Ряд авторов считают полостные образования, а также свищи, исходящие из поджелудочной железы, самостоятельными формами патологии этого органа. Между тем не менее трех четвертей полостных образований (псевдокисты) и практически все свищи поджелудочной железы являются проявлениями панкреатита и возникают в результате осумкования, а затем вялотекущего гнойного расплавления крупных очагов панкреонекроза и нарушения естественного оттока секрета железы в двенадцатиперстную кишку из-за рубцовых и инфильтративных изменений в зоне протоковой системы [1, 7, 9, 13].

Панкреатические свищи подразделяют на наружные и внутренние. Поскольку спонтанный прорыв гноя или панкреатического секрета через кожу из глубоко расположенной поджелудочной железы практически невозможен, наружные свищи всегда формируются после операций по поводу острого или хронического панкреатита, а также после вмешательств, связанных с травмой поджелудочной железы [3, 5, 9, 13].

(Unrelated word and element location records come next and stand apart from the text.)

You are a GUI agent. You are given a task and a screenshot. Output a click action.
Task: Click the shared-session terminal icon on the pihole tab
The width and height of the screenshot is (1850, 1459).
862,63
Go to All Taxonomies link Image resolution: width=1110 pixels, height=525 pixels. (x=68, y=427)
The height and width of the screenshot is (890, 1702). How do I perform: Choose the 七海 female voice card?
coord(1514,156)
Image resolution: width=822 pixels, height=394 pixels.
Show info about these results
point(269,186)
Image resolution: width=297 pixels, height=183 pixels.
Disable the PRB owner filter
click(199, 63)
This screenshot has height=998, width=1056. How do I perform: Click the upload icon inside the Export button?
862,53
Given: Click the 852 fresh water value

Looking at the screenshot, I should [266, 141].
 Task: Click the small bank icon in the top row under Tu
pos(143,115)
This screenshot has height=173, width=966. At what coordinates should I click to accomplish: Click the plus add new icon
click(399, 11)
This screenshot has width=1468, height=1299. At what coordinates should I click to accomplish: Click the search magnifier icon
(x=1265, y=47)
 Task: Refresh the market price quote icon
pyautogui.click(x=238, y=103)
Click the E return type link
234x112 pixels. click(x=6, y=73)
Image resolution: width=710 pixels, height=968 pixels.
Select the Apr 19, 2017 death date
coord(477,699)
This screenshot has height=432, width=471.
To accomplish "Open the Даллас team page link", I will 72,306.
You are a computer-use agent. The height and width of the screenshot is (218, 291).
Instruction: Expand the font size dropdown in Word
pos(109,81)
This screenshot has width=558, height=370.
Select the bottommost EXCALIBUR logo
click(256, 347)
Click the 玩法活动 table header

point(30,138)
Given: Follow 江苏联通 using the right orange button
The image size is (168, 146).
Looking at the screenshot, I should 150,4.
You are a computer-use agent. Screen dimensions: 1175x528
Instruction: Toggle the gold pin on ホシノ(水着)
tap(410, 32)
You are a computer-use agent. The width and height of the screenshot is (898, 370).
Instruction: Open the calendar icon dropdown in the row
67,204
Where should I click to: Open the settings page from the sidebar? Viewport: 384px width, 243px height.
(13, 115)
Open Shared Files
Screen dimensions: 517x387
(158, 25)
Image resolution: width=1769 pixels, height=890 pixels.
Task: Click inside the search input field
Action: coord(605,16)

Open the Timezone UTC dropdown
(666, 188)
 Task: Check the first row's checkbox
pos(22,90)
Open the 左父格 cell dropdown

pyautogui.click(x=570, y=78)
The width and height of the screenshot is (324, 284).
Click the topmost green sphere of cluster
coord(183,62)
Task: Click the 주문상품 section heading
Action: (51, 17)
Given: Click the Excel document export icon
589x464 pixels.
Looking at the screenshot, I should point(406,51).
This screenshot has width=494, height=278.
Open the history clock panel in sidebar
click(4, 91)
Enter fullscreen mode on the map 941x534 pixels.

Внутренние свищи, напротив, обычно возникают спонтанно в результате естественного отторжения инфицированных очагов панкреонекроза и окружающего их гноя, часто содержащего панкреатический секрет, в соседние полые органы (желудок, двенадцатиперстную кишку, поперечную ободочную кишку) [1, 6, 9, 12, 16].

Иногда в результате достаточного дренирования через внутренний свищ может наблюдаться ремиссия или даже клиническое излечение панкреатита. В других случаях через образовавшееся патологическое сообщение может происходить кровотечение из аррозированных сосудов поджелудочной железы в ЖКТ. При прорыве очага из поджелудочной железы или панкреатической клетчатки через диафрагму в плевральную полость возникает плеврит (чаще левосторонний), в этиологии которого может преобладать ферментативный или инфекционный фактор. Прорыв хронического гнойного очага в свободную брюшную полость вызывает перитонит, преимущественно ферментативный [1, 5, 9, 15].

Современная тактика при травматических повреждениях состоит прежде всего в отказе от попыток восстановления анатомической целости железы. Наиболее рациональными считаются эвакуация забрюшинной гематомы, гемостаз и удаление нежизнеспособных тканей, после чего оба конца панкреатического протока тонкими трубками дренируются наружу. Так же дренируется и парапанкреатическая клетчатка. Благодаря такой тактике ограничивается тяжесть травматического панкреатита и предупреждается истечение панкреатического сока в забрюшинное пространство и свободную брюшную полость. Она оказывается спасительной для больного в остром периоде травмы, но неизбежно ведет к формированию панкреатического свища или свищей, подлежащих оперативному закрытию в поздние сроки [6, 9, 16].

Иногда панкреатические свищи могут быть обусловлены операционной травмой, не связанной с панкреатитом, например, свищи формируют при недостаточности панкреатикоеюноанастомоза после панкреатодуоденальной резекции по поводу рака. Однако и в этом случае причиной недостаточности анастомоза и последующего свища чаще всего является травматический панкреатит в торцевой части культи поджелудочной железы [3, 4, 7, 11].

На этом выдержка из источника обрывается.